Una foto publicada por la NASA muestra al astronauta Edwin E. «Buzz» Aldrin Jr saludando a la bandera estadounidense en la superficie de la Luna durante la misión lunar Apolo 11, el 20 de julio de 1969. Fotografía de la NASA | AFP.

Aldrin ha servido de asesor para varias series y películas sobre el espacio, ha cantado junto al rapero Snoop Dogg un tema sobre astronautas y cohetes en el espacio, se ha casado ya en cuatro oportunidades (la última de ellas en este 2023 con una rubia a la que le lleva treinta años), se le ha visto –bronceado y en una condición física envidiable– lidiar a sus noventa y tantos a punta de puñetazos directos a la nariz con terraplanistas amigos de teorías conspiranoicas que le gritan a la cara que la llegada del hombre a la Luna fue una estafa, que jamás ocurrió, que realmente lo filmaron todo en un estudio de Hollywood. Hay que cuidarse de quien ha vivido demasiado.

A los 93 años, «Buzz» se casó con la Dra. Anca V Faur. Fotos de Buzz Aldrin Twitter.

Al sol de hoy Buzz Aldrin es uno de los principales defensores de una propuesta difícil de aterrizar pero fascinante: la conquista del espacio no debería ser un asunto de militares ni de científicos ni de millonarios, debería estar destinada a la gente común. Un programa que lleve al espacio exterior a la gente de a pie, de eso debería tratarse todo. Lo dice él que sabe en carne propia que no hay lugar en el universo más difícil para sobrevivir que este mundo. Si lo has logrado en esta Tierra pues lo harás aún mejor en otros espacios. Y él estará allí viéndonos, viéndolo todo, ya sea desde su televisor o desde las estrellas.

§ DATOS PROPORCIONADOS:
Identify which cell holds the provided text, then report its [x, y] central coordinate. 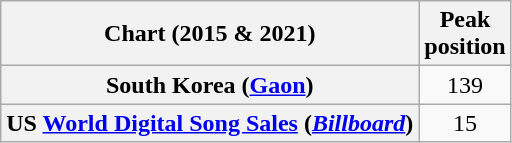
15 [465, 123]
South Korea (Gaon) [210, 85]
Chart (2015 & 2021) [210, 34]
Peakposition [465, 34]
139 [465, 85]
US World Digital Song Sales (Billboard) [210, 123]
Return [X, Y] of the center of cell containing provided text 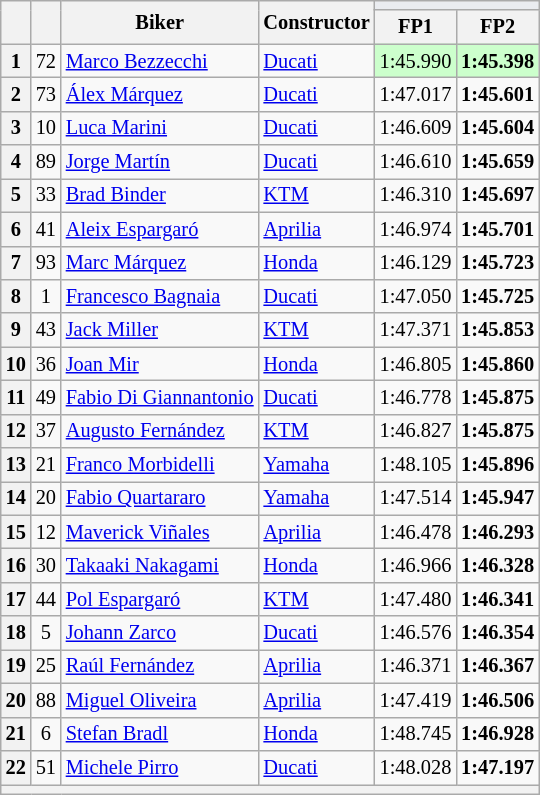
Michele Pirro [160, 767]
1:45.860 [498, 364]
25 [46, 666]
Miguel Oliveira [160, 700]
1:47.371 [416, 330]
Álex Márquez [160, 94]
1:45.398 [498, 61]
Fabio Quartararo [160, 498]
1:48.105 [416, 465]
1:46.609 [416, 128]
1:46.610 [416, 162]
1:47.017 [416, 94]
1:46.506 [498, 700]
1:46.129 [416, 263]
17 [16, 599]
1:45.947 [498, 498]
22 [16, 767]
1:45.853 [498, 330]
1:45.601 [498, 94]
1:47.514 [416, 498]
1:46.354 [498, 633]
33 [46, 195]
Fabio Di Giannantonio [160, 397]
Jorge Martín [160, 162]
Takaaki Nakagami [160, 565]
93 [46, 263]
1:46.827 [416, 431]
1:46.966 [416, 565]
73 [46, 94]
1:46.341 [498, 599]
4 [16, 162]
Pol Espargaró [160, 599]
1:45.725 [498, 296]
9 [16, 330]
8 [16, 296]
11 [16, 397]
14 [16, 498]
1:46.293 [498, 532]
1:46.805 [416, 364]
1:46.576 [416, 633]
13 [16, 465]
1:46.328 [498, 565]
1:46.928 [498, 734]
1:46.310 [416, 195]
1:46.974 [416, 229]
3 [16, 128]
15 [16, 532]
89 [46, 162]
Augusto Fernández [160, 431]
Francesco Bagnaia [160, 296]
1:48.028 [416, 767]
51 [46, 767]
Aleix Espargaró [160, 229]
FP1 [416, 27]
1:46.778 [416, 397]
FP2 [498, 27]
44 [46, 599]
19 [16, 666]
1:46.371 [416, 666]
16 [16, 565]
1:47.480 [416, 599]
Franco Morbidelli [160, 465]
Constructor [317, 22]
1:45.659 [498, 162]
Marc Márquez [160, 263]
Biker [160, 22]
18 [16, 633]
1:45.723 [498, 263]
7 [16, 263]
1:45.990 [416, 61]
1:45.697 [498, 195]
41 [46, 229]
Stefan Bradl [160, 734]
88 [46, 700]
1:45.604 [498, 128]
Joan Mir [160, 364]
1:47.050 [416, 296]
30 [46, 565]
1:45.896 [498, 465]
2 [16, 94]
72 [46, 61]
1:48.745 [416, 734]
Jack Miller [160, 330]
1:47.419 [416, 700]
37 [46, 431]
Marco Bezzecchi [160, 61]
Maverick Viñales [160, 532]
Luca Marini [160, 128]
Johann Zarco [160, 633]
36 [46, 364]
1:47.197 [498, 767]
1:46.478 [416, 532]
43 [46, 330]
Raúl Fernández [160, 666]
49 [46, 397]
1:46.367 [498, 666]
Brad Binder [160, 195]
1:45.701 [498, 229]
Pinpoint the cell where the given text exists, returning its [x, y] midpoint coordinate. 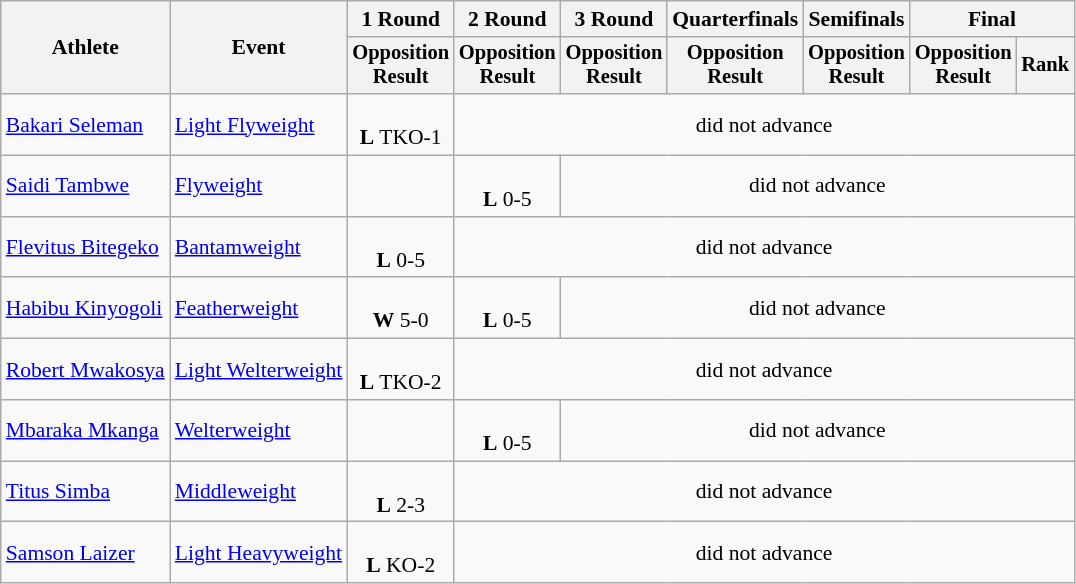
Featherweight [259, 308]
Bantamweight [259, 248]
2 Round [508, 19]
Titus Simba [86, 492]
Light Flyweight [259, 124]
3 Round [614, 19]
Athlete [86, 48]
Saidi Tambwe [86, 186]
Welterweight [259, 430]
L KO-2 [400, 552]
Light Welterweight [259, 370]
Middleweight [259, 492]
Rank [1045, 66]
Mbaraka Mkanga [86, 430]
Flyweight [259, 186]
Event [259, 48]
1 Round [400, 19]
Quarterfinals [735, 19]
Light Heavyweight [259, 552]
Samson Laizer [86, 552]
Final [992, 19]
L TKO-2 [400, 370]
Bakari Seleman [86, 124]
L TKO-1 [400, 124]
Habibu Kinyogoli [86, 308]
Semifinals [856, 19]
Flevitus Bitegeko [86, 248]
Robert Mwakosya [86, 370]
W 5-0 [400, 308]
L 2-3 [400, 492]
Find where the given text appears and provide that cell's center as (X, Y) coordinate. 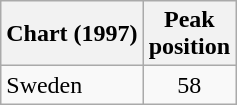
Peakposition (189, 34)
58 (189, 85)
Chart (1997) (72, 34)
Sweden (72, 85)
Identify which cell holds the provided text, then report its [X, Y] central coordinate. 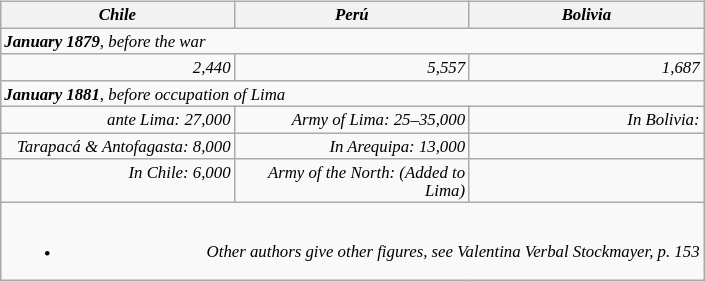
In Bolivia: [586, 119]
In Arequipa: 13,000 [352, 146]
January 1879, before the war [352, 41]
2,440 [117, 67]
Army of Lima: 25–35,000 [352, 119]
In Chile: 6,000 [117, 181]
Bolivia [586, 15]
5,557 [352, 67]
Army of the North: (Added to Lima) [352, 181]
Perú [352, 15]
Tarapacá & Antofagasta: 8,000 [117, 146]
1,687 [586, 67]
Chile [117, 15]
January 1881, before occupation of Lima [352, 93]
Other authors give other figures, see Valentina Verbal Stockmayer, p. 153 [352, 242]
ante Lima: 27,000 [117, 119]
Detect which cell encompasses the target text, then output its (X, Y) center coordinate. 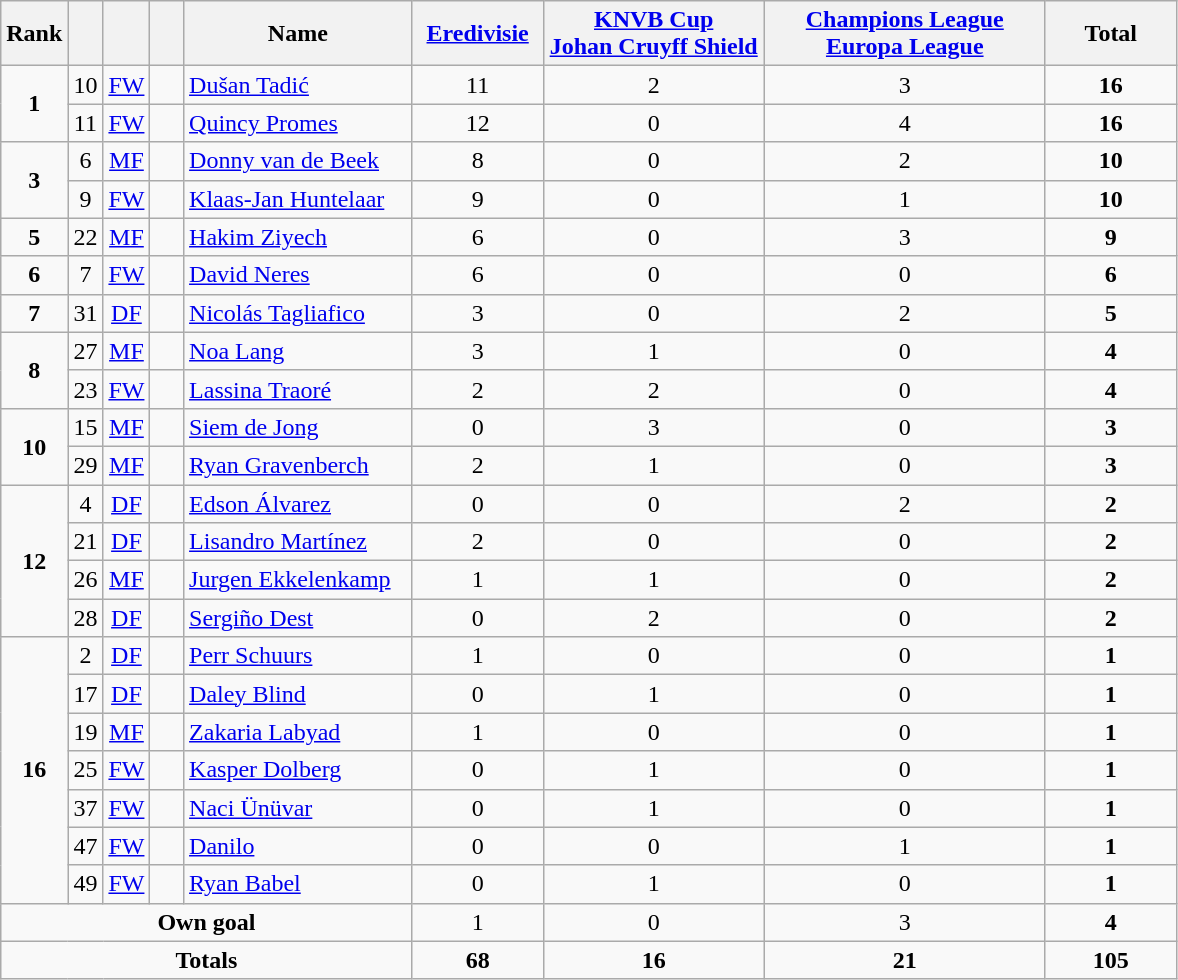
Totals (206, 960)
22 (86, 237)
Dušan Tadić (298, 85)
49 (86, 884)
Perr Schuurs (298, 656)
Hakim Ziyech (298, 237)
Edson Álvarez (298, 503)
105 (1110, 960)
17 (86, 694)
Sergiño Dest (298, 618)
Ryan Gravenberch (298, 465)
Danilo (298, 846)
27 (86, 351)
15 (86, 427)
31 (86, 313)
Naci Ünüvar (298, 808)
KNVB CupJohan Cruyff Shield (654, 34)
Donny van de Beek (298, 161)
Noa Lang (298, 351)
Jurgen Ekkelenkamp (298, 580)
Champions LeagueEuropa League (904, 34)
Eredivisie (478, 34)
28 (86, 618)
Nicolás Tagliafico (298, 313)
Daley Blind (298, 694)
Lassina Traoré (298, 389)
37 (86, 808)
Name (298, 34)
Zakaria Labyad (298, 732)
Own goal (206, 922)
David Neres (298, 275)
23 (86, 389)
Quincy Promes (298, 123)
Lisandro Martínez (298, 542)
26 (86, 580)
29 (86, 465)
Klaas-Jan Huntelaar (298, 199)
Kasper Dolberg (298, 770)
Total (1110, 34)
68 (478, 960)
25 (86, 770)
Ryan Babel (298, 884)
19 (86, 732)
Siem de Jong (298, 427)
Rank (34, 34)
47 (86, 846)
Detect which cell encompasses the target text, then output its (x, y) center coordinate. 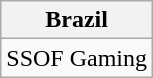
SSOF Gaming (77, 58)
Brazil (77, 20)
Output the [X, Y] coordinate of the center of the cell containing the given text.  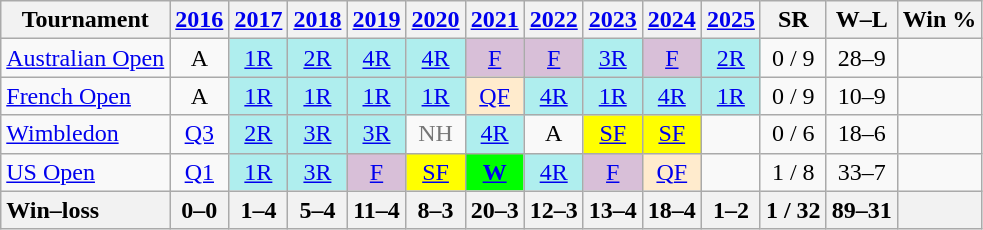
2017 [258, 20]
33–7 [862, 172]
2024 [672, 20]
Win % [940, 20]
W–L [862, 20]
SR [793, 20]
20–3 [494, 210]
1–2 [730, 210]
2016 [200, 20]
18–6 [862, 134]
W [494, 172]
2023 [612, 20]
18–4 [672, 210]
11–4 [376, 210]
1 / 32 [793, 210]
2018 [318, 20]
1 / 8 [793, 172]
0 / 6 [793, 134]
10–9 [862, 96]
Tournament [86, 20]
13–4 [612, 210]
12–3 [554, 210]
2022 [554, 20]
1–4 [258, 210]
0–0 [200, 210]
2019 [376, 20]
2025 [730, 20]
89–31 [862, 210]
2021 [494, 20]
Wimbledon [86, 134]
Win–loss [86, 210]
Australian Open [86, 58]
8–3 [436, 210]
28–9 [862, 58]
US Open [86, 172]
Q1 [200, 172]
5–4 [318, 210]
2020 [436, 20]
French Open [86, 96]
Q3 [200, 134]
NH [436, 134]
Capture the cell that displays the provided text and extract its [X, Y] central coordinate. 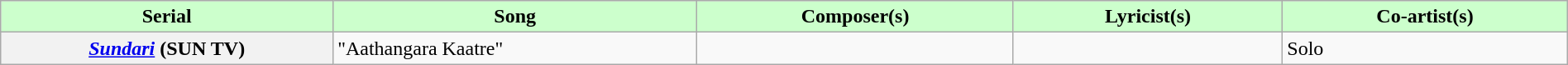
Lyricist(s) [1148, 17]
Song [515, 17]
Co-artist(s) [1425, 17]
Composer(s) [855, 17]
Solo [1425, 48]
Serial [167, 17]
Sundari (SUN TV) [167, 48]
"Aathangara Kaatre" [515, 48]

§ DESCRIPCIÓN DE LA TAREA:
Según el texto sobre Buzz Aldrin, ¿a qué edad se casó con la Dra. Anca V Faur?

§ RESPUESTA:
A los 93 años.